About Spironolactone

Spironolactone is an aldosterone receptor antagonist, traditionally used as a ‘diuretic’, which helps to reduce the excess water in the body. It is FDA-approved for the treatment of fluid retention and is also used to treat patients with heart failure and high blood pressure. Apart from this, spironolactone also possesses a significant anti-androgen effect, which is why it is effective in treating hormonal hair loss.

How Does Spironolactone Work?

Androgens are the sex hormones that are primarily responsible for making the hair follicles smaller and eventually making them fall out. Spironolactone blocks androgen production, as well as the binding of dihydrotestosterone (DHT) to the androgen receptors in the target tissue (e.g.hair follicle). This anti-androgen property of spironolactone has also been used in the treatment of hormonal acne and hirsutism. Spironolactone is not FDA-approved for any type of hair loss but has shown pretty impressive success in pilot studies. Approximately 90% of women using it for over a year reported an arrest in hair loss. Spironolactone works well when combined with other therapies such as topical minoxidil. A randomized control trial was conducted recently, in which 40 women used a combination of topical minoxidil 5% once daily and 80-100 mg of oral spironolactone for a duration of 24 weeks. The hair density and hair shaft diameter improved significantly.

Is Spironolactone Right for Me?

Spironolactone is especially suitable for females with two or more conditions due to increased sensitivity to androgens like acne, very oily skin, or increased facial hair. Studies on men using oral spironolactone are limited, due to the sexual side effects and feminization. Topical spironolactone is an emerging treatment option that aims to improve hair density minus the side effects. Spironolactone is a good option for younger women who are not candidates for dutasteride or finasteride because of future plans for child bearing.

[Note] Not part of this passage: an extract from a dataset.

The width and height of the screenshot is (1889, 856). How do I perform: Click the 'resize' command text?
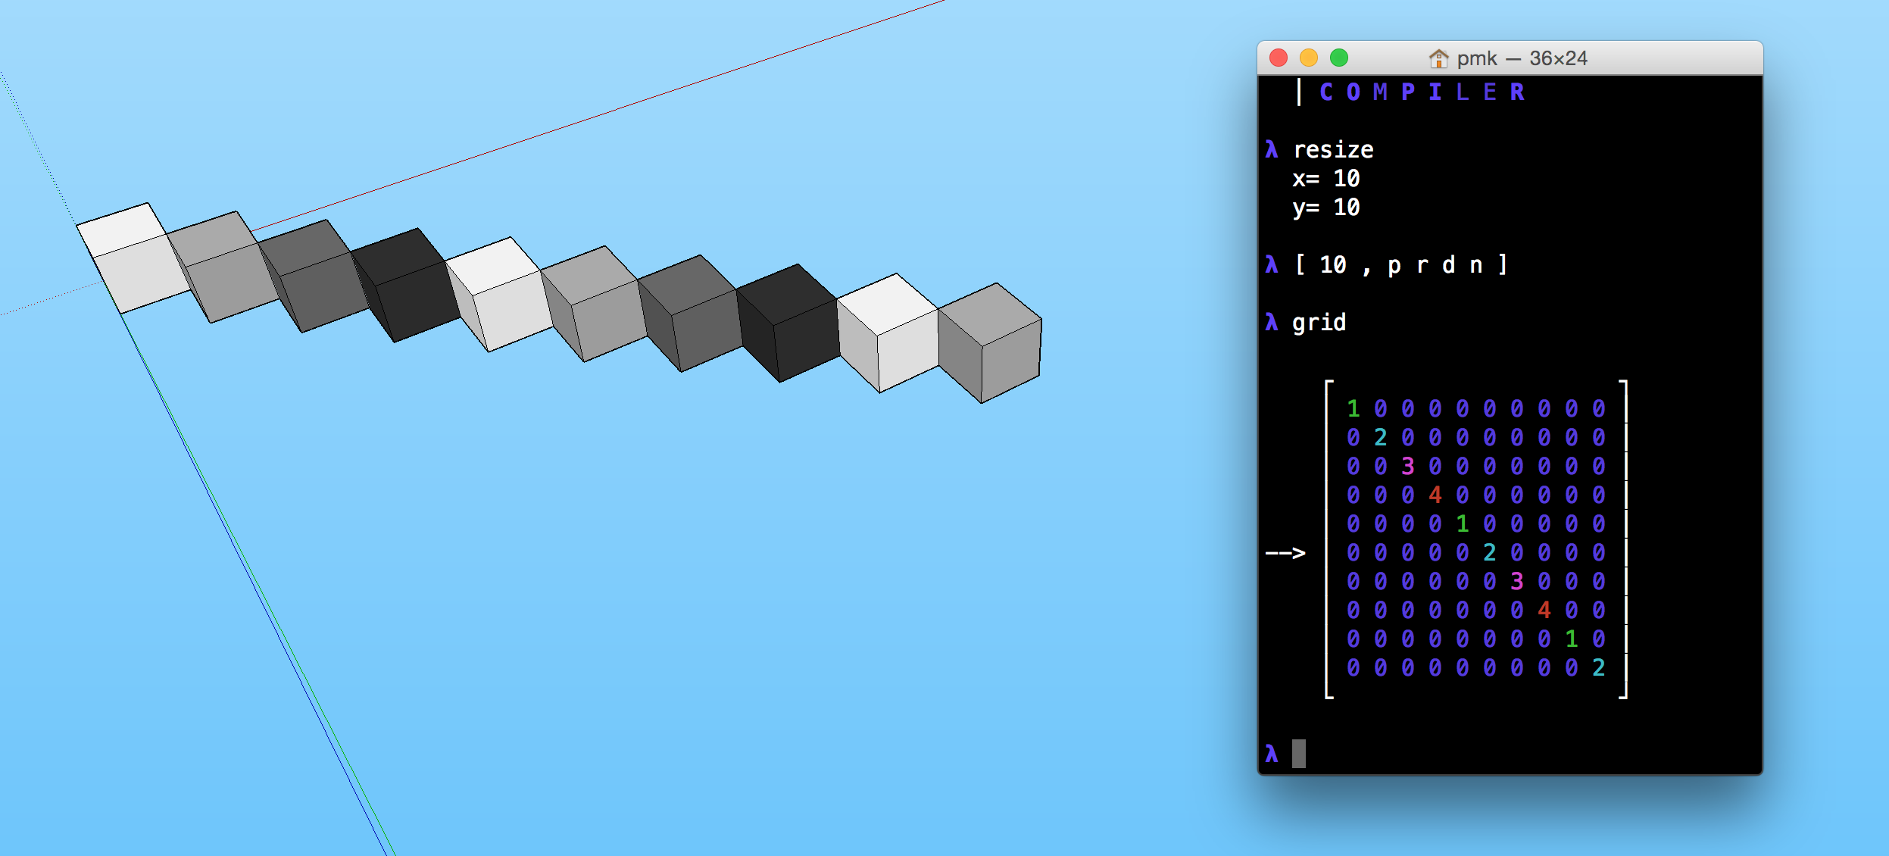(1333, 150)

How Effective is Spironolactone?

In a study, spironolactone given to 40 women for a duration of one year, showed hair growth in around 44% of the women. The result was comparable to another conventional anti-androgen medication called cyproterone acetate. Interestingly, even though it is well established that androgens play an essential role in androgenetic hair loss, none of the women in the study showed raised levels of androgens in the blood. However, they still benefited from anti-androgen therapy. That indicates that the results of spironolactone are probably not dependent on any particular parameter in blood. In another study, 100 women received a combination of minoxidil 0.25 mg and spironolactone 25 mg and were followed prospectively for 12 months. The hair shedding and visual loss of hair on the scalp decreased significantly in the women who continued the therapy for 12 months. Two women discontinued the treatment due to allergic reactions. A retrospective analysis of 79 women consuming a mean daily dose of spironolactone 100 mg was done recently. It concluded that women with higher severity of androgenetic alopecia responded better, compared to women with milder androgenetic alopecia. The improvement in hair loss was better in those who took spironolactone for 6 months or longer. Treatment was discontinued by 3.8% of women due to adverse effects.